International

Tu sous-entends quelque chose ?

Critique

À Düsseldorf comme à la documenta, à Francfort comme à Berlin, l’art palestinien est devenu un terrain d’exception où la liberté d’expression se négocie sous pression politique. L’affaire Basma al-Sharif – plasticienne dont l’œuvre entière est hantée par l’exil et la destruction – révèle la logique d’une confusion entre antisionisme et antisémitisme qui ne date pas du 7 octobre, mais qui s’est depuis lors radicalisée en instrument de censure généralisée.

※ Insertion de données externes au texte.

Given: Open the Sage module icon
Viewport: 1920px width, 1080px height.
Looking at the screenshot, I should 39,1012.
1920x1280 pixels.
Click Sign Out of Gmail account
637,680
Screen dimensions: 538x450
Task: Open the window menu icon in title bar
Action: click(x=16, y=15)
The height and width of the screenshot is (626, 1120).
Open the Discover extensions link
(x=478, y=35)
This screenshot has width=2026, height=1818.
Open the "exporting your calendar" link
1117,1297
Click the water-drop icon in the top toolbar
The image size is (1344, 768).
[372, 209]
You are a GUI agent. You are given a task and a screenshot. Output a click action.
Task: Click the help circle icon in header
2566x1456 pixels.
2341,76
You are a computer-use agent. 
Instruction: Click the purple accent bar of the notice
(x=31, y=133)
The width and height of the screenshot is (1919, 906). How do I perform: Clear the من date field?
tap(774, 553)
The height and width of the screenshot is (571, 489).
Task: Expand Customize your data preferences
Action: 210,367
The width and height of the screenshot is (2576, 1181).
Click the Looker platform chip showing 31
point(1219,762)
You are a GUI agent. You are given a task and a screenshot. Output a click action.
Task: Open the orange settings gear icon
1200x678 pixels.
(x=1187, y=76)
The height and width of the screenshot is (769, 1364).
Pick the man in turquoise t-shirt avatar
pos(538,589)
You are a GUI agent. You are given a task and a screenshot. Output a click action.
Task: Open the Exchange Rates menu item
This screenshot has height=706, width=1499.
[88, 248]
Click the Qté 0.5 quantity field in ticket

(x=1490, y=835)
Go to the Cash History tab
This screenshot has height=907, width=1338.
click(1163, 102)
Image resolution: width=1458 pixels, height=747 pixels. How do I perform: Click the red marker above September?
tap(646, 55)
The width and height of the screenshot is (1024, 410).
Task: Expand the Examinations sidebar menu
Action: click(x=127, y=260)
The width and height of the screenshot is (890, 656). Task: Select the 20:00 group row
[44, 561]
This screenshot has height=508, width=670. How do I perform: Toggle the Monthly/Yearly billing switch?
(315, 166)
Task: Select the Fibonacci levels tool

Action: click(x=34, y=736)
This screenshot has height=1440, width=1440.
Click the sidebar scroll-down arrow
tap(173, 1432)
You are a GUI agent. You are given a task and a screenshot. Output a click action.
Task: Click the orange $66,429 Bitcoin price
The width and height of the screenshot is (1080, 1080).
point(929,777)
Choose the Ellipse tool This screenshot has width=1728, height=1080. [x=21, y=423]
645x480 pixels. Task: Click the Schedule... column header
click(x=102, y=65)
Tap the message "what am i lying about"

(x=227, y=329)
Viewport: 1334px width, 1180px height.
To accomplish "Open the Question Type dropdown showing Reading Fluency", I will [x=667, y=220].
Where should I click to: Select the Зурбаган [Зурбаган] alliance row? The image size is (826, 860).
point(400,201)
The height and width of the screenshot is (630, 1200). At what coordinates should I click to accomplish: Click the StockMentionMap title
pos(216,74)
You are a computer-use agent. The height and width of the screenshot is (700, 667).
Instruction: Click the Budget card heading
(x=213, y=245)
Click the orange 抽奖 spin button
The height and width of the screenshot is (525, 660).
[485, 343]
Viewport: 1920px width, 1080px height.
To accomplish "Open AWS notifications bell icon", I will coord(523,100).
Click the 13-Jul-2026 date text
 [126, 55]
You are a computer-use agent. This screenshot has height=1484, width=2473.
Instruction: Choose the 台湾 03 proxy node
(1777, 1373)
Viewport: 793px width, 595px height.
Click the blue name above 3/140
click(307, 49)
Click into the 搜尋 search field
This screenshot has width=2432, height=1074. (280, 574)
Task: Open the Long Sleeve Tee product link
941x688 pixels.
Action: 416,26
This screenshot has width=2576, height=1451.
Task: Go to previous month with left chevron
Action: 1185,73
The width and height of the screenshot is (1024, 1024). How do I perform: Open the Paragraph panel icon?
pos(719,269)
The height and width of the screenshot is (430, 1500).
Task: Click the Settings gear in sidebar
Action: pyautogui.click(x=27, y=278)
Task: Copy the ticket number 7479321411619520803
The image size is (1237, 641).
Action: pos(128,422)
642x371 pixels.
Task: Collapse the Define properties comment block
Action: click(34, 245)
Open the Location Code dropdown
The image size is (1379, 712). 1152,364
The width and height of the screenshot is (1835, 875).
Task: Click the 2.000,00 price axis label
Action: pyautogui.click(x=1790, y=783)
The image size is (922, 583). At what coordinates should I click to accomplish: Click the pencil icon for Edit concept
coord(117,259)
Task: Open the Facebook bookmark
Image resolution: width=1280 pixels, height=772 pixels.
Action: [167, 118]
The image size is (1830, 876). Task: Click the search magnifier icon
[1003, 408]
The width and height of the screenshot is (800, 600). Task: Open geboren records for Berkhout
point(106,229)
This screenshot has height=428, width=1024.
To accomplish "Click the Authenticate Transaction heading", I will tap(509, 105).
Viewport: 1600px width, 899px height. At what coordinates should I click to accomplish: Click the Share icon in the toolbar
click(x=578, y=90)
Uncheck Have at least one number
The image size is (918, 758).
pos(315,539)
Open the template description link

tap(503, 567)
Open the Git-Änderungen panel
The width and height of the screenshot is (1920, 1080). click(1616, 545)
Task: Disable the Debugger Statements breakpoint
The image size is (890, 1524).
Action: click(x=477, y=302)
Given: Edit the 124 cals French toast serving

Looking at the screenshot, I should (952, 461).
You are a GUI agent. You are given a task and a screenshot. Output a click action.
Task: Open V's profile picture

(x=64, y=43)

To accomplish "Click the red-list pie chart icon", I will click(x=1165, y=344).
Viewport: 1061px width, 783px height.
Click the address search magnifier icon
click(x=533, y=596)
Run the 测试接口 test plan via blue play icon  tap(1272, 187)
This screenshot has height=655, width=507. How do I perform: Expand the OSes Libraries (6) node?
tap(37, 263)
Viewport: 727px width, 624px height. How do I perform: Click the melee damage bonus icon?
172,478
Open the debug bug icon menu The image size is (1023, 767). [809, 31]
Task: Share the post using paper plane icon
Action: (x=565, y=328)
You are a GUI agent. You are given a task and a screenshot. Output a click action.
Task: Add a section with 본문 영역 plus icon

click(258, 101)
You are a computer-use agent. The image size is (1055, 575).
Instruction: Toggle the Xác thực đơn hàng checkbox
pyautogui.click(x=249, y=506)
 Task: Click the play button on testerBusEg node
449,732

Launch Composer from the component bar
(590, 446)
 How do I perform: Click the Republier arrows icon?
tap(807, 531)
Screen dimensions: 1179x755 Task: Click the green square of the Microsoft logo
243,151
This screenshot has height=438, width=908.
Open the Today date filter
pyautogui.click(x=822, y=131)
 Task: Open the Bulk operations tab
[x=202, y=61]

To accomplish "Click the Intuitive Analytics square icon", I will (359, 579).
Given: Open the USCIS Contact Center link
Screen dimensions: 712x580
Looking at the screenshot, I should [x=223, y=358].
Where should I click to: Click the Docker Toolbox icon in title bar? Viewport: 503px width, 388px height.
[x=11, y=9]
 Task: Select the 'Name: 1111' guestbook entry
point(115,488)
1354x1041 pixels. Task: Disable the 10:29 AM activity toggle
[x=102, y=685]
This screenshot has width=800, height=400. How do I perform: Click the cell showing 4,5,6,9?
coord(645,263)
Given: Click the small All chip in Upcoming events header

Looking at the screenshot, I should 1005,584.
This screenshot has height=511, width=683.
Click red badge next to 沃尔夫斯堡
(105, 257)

« — Laisse tomber tous ces discours et suis-moi.
— Où ça ?
— Voir ce type.
— Qu’est-ce qu’il fait ?
— Il rentre chez lui.
— Mais il avance autant qu’il recule !
 — C’est sa façon de marcher.
— Il ne marche pas : il se balance, il danse !
— Regarde-le bien, compte ses pas.
— Un, deux, quatre, sept, neuf pas en avant. Un, deux, trois, sept, huit pas en arrière.
— Ce qui signifie ?
— Qu’il marche ! C’est la seule façon pour lui de retrouver le chemin de sa maison. Dix pas en avant, neuf pas en arrière. Il a avancé d’un pas.
— S’il ne fait pas attention et qu’il compte mal ?
— Il n’arrivera nulle part.
— Tu sous-entends quelque chose ?
— Je ne sous-entends rien. »
Mahmoud Darwich, Une mémoire pour l’oubli

Cette manière de marche insolite, à la fois balancement et danse, qui recule tout en avançant et risque de n’aboutir nulle part évoque étrangement les mouvements des œuvres de la plasticienne Basma al-Sharif : travellings montés à l’envers, mouvements circulaires, incessants recommencements… Ses œuvres sous-entendraient-elles quelque chose, elles aussi ?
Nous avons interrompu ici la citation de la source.